Когда пришло время мерить платья для грядущего вечера, Дана стояла надо мной, а я лежала, свернувшись клубочком, на диване.
– Кажется, я не смогу этого сделать. Я больна. Я умираю.
Дана ничего не сказала. Ни слова. Она постояла надо мной, а потом – как раз когда я начала думать, не начинает ли Крис номер один вести семинары по теме «Как заставить Шонду шевелить задницей», – начала распаковывать платья. Поразительно прекрасные вечерние платья.
Нет необходимости в семинарах. Оказывается, именно так можно «заставить Шонду шевелить задницей».
Позднее на той же неделе. Платье висит на дверце шкафа. Я пытаюсь вспомнить, как проводится «телячья практика». Говорю Сэнди, что не могу поехать на вручение. Мне слишком одиноко. Она говорит мне, что я поеду. А потом советует позвать еще людей. Позвать своих людей. Собрать вместе своих людей.
– «Одиноко»! – фыркает она и качает головой, дивясь моей глупости. Словно хоть когда-нибудь в моем случае можно было говорить об одиночестве.
Утром перед торжественной церемонией в КПЧ я пишу свою речь. Вечером чувствую себя уязвимой, стоя на сцене. Ощущение такое, будто я вырвала станицу из своего дневника и читаю ее вслух. И все же именно эти слова я и хочу сказать.
Вот она, эта речь.
РЕЧЬ ДЛЯ «КАМПАНИИ ЗА ПРАВА ЧЕЛОВЕКА»
14 марта 2015 года
Лос-Анджелес, Калифорния
ВЫ НЕ ОДИНОКИ
Я была писателем еще до того, как выучила буквы.

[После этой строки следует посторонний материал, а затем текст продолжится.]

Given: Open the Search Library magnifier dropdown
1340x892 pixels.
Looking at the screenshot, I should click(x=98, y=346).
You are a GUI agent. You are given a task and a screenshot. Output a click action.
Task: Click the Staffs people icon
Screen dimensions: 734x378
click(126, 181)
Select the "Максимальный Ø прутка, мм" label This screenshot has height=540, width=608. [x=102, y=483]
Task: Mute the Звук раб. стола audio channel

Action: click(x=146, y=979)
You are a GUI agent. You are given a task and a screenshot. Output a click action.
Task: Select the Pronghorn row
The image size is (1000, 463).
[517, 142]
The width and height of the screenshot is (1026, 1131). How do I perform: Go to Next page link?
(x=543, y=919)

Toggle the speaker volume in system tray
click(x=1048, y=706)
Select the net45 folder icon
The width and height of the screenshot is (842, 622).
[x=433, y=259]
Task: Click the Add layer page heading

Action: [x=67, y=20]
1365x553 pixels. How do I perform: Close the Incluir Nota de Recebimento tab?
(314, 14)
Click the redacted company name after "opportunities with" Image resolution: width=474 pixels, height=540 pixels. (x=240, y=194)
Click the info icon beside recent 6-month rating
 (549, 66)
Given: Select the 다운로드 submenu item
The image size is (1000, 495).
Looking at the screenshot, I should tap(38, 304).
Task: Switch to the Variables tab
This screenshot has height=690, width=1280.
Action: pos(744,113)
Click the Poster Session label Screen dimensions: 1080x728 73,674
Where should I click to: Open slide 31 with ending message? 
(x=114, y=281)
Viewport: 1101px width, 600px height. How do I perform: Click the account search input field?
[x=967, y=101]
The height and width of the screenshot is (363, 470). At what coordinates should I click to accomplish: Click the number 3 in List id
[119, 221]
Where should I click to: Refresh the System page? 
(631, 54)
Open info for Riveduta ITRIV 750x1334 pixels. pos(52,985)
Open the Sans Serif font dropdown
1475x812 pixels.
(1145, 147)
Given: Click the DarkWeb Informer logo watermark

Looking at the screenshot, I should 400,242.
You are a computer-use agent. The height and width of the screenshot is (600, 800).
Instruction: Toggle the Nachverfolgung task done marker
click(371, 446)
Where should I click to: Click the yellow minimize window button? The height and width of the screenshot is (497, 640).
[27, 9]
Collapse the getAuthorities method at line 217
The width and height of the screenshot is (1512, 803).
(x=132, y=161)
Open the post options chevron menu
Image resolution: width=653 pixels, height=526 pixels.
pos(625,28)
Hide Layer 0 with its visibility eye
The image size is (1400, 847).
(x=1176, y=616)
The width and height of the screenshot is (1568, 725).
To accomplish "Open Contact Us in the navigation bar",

Я записывала истории на диктофон, который включала моя сестра Сэнди. Потом пыталась заставить маму напечатать их. Было мне тогда, пожалуй, года три. А уж когда я выучила буквы – сочинительство открыло передо мной миры.
Ничто иное не создает этого уникального гула в моем мозгу, этого особенного путешествия в страну воображения. Сочинительство было… ну, для меня это было все равно что впервые сесть за рояль и осознать, что я всегда умела играть. Сочинительство было моей мелодией. Сочинительство было мной. Сочинительство – это была Я САМА.
В школьные годы я день за днем вела дневники. Они у меня сохранились. Маленькие книжечки в тканевых обложках, потрепанные и полинялые. Они лежат в коробках у меня на чердаке – штук двадцать. Кажется.
Книжечки, заполненные надеждами, мечтами, историями и болью.
Позвольте мне описать себя в детстве: очень умненькая, слишком пухленькая, невероятно чувствительная, ботанистая и болезненно застенчивая. Я носила очки со стеклами толстыми, как бутылочное донышко. Две туго заплетенные косички свисали по бокам моей головы – эта прическа мне совсем не шла. И вот главное условие: часто я была единственной чернокожей девочкой в своем классе.